Pemerintah merestui PDI dipimpin Soerjadi, dan mencoret semua daftar calon anggota legislatif (caleg) Pemilu 1997 versi Megawati. Yang diakui pemerintah hanya daftar caleg versi Soerjadi.
Manuver rezim Soeharto itu membuat para kader dan simpatisan PDI Megawati murka. Mereka menduduki kantor DPP PDI di Jl. Diponegoro No. 58 Menteng, Jakarta Pusat. Mereka membuat panggung demokrasi dan berorasi menghujat pemerintah. Salah seorang tokoh penting yang gencar membakar emosi massa adalah Hartas. Dalam berbagai orasinya tersebut Hartas mengajak massa melawan kezoliman Soeharto.
27 Juli 1996 kantor DPP PDI diserbu orang-orang tak dikenal dengan senjata tajam dan senjata api. Para kader dan simpatisan PDI melakukan perlawanan dengan tangan kayu dan senjata tajam. Namun, mereka kalah. Banyak di antara mereka yang tewas dan terluka berat.

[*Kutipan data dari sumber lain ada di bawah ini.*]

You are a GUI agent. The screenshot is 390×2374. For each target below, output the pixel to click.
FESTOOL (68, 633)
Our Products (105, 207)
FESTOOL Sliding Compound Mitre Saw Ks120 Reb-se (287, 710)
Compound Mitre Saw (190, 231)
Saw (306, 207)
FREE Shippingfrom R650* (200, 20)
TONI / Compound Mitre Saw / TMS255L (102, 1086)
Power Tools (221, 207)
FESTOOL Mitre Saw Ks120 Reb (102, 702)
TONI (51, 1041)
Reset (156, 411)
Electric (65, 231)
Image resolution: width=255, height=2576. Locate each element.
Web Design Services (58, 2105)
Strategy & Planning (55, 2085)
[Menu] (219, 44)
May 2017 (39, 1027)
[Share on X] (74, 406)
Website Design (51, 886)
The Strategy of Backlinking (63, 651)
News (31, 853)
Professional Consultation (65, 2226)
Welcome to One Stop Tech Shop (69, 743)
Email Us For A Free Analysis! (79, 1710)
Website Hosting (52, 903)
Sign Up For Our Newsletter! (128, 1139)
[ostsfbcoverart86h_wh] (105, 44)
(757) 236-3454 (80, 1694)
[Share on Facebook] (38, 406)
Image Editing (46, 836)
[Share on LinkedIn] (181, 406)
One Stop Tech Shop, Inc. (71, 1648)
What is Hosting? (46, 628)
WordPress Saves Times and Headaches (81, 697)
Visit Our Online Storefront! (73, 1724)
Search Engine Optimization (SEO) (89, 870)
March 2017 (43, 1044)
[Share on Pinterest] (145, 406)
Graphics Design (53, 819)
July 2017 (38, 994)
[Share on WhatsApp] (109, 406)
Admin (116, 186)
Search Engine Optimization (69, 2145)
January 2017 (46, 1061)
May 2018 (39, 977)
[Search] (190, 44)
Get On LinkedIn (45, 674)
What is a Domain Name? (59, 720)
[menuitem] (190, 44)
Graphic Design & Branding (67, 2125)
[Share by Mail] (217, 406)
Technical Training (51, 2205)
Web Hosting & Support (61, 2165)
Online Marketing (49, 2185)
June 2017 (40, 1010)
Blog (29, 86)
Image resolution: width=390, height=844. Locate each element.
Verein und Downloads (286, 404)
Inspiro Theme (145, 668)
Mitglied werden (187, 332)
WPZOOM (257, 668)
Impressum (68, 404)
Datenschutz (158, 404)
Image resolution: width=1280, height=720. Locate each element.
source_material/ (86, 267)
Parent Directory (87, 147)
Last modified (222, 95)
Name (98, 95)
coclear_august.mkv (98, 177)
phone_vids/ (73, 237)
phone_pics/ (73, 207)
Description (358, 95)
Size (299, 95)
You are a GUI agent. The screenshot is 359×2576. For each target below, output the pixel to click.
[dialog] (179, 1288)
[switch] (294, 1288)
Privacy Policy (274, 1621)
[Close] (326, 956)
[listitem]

Salah seorang yang diincar adalah Hartas. Namun, Hartas tak ada di lokasi saat penyerbuan tersebut. Hartas dicap sebagai musuh besar Soeharto dan harus dilibas!
Peristiwa berdarah 27 Juli 1996 tak menyurutkan semangat perlawanan Hartas terhadap pemerintah. Menjelang Sidang Umum MPR tahun 1998, Hartas dan berbagai elemen masyarakat pro reformasi aktif turun ke jalan, menuntut Soeharto mundur. Akibatnya, Hartas, Andi Arief, Arief Budiman, Pius Lustrilanang, Wiji Tukul, dan sejumlah aktivis lainnya diculik.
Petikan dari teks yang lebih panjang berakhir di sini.